SUPPLIED MATERIAL
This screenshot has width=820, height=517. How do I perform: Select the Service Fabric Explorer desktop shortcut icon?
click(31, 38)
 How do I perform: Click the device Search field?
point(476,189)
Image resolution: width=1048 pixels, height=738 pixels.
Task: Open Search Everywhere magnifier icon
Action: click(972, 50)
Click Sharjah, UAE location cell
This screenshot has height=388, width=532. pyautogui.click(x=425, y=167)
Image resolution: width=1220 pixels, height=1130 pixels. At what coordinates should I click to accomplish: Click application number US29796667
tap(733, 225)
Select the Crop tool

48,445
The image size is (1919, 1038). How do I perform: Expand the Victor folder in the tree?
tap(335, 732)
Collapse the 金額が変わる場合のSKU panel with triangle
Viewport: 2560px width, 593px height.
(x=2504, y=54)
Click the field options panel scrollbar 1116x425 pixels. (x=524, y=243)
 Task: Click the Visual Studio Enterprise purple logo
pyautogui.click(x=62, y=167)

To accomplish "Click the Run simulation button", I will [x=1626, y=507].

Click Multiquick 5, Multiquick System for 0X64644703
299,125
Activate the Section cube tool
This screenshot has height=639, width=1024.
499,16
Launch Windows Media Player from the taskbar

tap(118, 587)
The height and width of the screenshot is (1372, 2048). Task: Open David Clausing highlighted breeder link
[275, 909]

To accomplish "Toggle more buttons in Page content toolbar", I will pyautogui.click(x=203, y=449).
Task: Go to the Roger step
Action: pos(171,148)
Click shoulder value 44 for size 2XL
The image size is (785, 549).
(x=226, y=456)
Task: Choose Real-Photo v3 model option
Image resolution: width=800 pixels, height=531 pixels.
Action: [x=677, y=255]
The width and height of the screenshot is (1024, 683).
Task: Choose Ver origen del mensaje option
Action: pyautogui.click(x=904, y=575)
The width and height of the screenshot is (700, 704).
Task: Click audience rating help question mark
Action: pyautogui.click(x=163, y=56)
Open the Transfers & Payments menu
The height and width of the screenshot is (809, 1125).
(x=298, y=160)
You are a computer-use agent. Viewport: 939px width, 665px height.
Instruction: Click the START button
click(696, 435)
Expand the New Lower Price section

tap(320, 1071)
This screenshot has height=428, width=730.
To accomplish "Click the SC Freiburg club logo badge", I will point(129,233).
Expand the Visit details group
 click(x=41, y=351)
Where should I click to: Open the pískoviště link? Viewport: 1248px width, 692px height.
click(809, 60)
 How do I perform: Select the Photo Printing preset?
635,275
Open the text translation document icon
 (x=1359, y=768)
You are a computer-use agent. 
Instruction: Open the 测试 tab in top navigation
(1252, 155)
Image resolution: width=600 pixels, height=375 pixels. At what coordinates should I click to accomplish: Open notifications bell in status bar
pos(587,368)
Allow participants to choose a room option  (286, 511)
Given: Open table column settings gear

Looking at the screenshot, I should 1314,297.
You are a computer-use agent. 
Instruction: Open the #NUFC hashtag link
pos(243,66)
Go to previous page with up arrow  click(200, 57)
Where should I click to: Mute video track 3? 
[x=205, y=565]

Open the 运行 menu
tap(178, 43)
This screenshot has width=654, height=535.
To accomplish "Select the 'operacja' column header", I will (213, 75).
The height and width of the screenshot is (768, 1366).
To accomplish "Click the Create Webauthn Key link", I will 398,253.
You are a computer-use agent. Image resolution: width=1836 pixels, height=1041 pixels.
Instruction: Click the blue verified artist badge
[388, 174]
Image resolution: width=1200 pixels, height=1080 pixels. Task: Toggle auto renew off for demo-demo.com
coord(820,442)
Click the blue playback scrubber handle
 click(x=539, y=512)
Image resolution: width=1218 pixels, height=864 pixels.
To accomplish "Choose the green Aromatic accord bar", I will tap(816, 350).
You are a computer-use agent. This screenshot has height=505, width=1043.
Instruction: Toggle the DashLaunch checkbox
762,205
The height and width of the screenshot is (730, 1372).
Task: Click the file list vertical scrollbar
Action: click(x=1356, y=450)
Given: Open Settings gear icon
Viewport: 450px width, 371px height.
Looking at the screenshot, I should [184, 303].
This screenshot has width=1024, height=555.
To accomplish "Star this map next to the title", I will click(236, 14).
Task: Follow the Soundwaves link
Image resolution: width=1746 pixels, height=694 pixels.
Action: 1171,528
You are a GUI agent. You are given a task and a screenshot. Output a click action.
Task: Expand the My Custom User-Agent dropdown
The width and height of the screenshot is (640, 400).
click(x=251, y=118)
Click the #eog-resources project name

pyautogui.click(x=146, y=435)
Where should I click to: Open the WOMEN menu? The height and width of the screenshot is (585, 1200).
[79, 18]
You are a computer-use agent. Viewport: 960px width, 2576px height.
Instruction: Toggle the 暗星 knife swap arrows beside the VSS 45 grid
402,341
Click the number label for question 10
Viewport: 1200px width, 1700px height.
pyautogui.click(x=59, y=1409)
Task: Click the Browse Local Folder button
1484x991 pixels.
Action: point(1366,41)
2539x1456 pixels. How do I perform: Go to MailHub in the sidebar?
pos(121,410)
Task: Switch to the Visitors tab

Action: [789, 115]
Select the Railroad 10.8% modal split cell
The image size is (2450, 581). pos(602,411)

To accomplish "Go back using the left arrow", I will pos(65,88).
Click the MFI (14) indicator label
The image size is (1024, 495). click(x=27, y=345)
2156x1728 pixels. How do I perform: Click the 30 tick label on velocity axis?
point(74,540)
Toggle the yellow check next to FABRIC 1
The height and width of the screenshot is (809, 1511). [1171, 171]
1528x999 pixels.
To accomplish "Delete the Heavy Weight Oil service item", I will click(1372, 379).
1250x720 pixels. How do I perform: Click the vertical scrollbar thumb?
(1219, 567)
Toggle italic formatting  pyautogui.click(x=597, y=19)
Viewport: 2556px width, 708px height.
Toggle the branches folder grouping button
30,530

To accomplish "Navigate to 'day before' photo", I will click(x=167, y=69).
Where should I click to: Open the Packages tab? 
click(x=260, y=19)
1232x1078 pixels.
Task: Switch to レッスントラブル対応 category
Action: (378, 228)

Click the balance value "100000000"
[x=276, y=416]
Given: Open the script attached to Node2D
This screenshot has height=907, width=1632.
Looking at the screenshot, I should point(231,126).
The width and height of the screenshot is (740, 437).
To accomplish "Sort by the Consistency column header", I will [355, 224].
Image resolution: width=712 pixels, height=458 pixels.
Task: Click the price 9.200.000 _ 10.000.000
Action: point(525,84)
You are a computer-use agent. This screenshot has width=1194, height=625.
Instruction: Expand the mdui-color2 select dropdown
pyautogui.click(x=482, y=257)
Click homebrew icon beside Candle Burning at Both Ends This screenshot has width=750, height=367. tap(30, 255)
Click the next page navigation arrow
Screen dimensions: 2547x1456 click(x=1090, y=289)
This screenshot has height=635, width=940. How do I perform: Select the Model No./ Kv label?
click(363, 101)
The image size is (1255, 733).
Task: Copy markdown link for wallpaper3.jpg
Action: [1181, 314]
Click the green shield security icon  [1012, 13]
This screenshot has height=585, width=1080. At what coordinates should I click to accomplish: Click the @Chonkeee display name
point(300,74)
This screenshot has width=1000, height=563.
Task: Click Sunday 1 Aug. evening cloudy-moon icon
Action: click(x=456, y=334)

WRITTEN EXERCISE
Starting at the line that contains "Image resolution: width=1218" and stopping after the line that contains "I will pos(65,88).", reproduce those lines of the data with "Soundwaves" switched to "Podcasts" and nothing else altered.

EXERCISE RESPONSE
Image resolution: width=1218 pixels, height=864 pixels.
To accomplish "Choose the green Aromatic accord bar", I will tap(816, 350).
You are a computer-use agent. This screenshot has height=505, width=1043.
Instruction: Toggle the DashLaunch checkbox
762,205
The height and width of the screenshot is (730, 1372).
Task: Click the file list vertical scrollbar
Action: click(x=1356, y=450)
Given: Open Settings gear icon
Viewport: 450px width, 371px height.
Looking at the screenshot, I should [184, 303].
This screenshot has width=1024, height=555.
To accomplish "Star this map next to the title", I will click(236, 14).
Task: Follow the Podcasts link
Image resolution: width=1746 pixels, height=694 pixels.
Action: 1171,528
You are a GUI agent. You are given a task and a screenshot. Output a click action.
Task: Expand the My Custom User-Agent dropdown
The width and height of the screenshot is (640, 400).
click(x=251, y=118)
Click the #eog-resources project name

pyautogui.click(x=146, y=435)
Where should I click to: Open the WOMEN menu? The height and width of the screenshot is (585, 1200).
[79, 18]
You are a computer-use agent. Viewport: 960px width, 2576px height.
Instruction: Toggle the 暗星 knife swap arrows beside the VSS 45 grid
402,341
Click the number label for question 10
Viewport: 1200px width, 1700px height.
pyautogui.click(x=59, y=1409)
Task: Click the Browse Local Folder button
1484x991 pixels.
Action: point(1366,41)
2539x1456 pixels. How do I perform: Go to MailHub in the sidebar?
pos(121,410)
Task: Switch to the Visitors tab

Action: [789, 115]
Select the Railroad 10.8% modal split cell
The image size is (2450, 581). pos(602,411)

To accomplish "Go back using the left arrow", I will pos(65,88).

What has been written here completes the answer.